First Principle: Learning, not grades. I do not care about grades beyond making sure that I have created a reasonable and achievable grade scale for the class. My goal as a teacher is to help students develop practical skills such as writing and the ability to understand the world through critical analysis and synthesizing information. Toward that end, I believe that many common assessment tools that are built for scale are next to useless in actually assessing learning. I design my classes around assignments that require students to develop arguments through writing and that build on each other so that students can show improvement in tasks that are not easy.
Second Principle: Empathy. Students are adults who have a larger number of demands on them than even I did when entering school fifteen years ago. I aspire to treat them like adults with responsibilities, just one of which is my class. College is “the real world” where students are on their own for the first time, and I want to be a mentor/coach/guide. This means having empathy, and encouraging them to take ownership of their education by talking with me when they have a conflict or need help.

Written exercise 1
Count the lines in the records below that contain the string "label", and reply with the number alone.

Source records
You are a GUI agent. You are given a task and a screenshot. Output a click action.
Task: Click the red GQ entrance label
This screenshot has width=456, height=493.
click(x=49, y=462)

* * *

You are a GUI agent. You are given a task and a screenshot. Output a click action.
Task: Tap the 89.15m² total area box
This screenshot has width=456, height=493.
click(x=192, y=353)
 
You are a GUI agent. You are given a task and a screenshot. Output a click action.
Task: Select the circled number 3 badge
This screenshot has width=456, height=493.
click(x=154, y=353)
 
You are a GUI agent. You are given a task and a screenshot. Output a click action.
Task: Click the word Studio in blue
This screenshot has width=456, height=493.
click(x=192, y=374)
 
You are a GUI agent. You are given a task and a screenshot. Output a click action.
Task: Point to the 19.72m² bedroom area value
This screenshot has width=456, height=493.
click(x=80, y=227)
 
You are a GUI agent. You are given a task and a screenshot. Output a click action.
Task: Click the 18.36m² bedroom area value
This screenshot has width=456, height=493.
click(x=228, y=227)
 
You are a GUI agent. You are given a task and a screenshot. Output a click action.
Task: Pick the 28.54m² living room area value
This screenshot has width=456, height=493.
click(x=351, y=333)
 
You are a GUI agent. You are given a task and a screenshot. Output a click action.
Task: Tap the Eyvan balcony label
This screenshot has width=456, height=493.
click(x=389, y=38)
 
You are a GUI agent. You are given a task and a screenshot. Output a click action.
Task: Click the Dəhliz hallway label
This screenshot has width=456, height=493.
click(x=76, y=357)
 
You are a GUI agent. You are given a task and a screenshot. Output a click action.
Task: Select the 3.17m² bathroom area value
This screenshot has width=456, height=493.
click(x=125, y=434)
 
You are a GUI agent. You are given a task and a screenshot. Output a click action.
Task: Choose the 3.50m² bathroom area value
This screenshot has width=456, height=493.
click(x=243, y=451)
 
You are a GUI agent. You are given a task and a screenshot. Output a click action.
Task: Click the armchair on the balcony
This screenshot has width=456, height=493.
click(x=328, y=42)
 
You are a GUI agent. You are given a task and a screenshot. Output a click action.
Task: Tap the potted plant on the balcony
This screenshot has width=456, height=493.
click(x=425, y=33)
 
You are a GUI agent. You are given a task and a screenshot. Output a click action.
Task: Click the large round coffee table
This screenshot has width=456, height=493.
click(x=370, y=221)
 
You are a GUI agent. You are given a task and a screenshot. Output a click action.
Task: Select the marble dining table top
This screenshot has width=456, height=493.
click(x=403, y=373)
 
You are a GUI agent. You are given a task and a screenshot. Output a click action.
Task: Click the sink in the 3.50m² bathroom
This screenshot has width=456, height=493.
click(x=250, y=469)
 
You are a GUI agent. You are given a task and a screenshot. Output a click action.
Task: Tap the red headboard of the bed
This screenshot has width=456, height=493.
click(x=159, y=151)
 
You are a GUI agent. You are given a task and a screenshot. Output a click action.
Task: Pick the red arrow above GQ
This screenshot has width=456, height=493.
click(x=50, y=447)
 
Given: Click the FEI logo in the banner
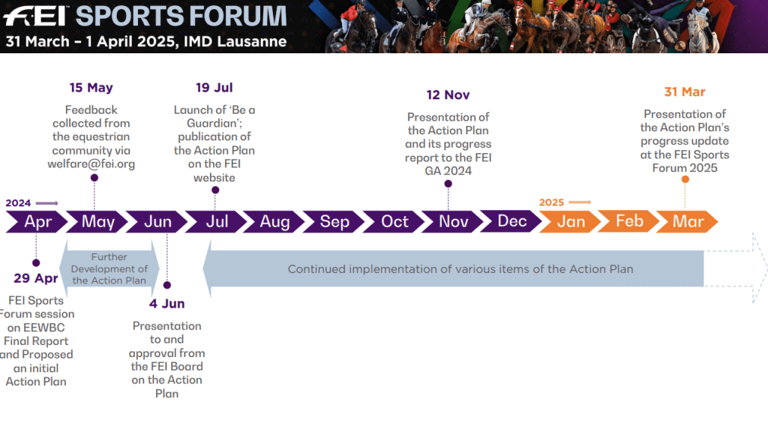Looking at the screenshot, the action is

...

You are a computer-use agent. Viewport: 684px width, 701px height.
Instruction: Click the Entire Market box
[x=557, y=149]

Written exercise 2
In the teaching philosophy passage, how long ago did the writer enter school?

Exercise output 1
3

Exercise output 2
Fifteen years ago.